I think you may be confusing a few things here.
First you speak of the set of all functions $\mathbb N \to \{0,1,2\}$, in other words sequences with values in $\mathbb N$, since such a function can be seen as the sequence $ f(0) , f(1) , f(2), f(3),\dots $ (I'm assuming $0\in\mathbb N$, unaware of the convention you may use.)
For instance, one such function may be $0,1,0,1,0,1,...$ where $f(n)$ is $0$ if $n$ is even and $f(n)=1$ if $n$ is odd. Let's call the set of all these functions $S$. Indeed $S$ is uncountable as can be seen with the standard diagonal argument: if we had a list $f_1,f_2,f_3,...$ containing each and every of these functions /sequences once, we could create a new function/sequence not on the list, by making it differ from $f_1$ in the first position, from $f_2$ in the second and so on.

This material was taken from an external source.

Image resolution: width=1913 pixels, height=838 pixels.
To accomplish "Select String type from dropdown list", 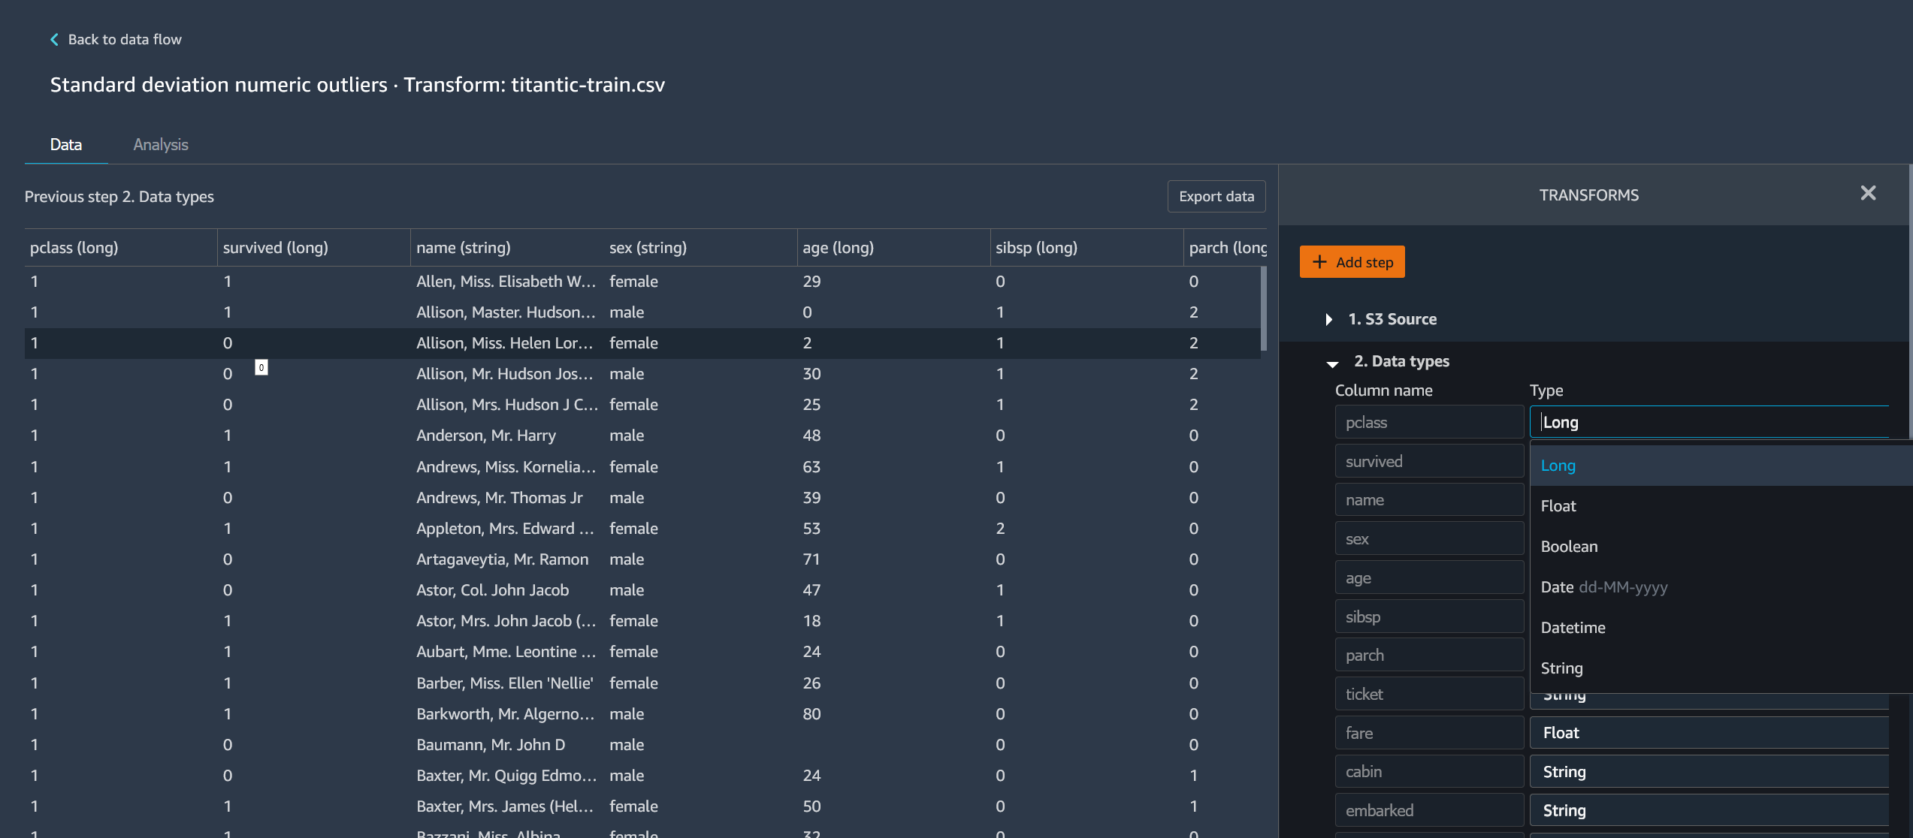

The other thing you are talking about are functions that map $1$ to $1$ and all others to $2$. This means the only choice you have left when creating such a function is it's value at $0$, which can be $0$, $1$ or $2$. So we find $3$ such functions: $ 0,1,2,2,2,2,\dots $ $ 1,1,2,2,2,2,\dots $ $ 2,1,2,2,2,2,\dots $ So the cardinality of the set $T$ equals $3$, which is a finite number. $T$ fits in $S$ nicely, so there's no problem here.
Either way, it's no contradiction to have a countable subset in an uncountable set. For instance, the natural numbers are a countable subset of the real numbers.
-- edit: In fact, one can show that every infinite set, has a countable subset. On the other hand, a countable set cannot have an uncountable subset.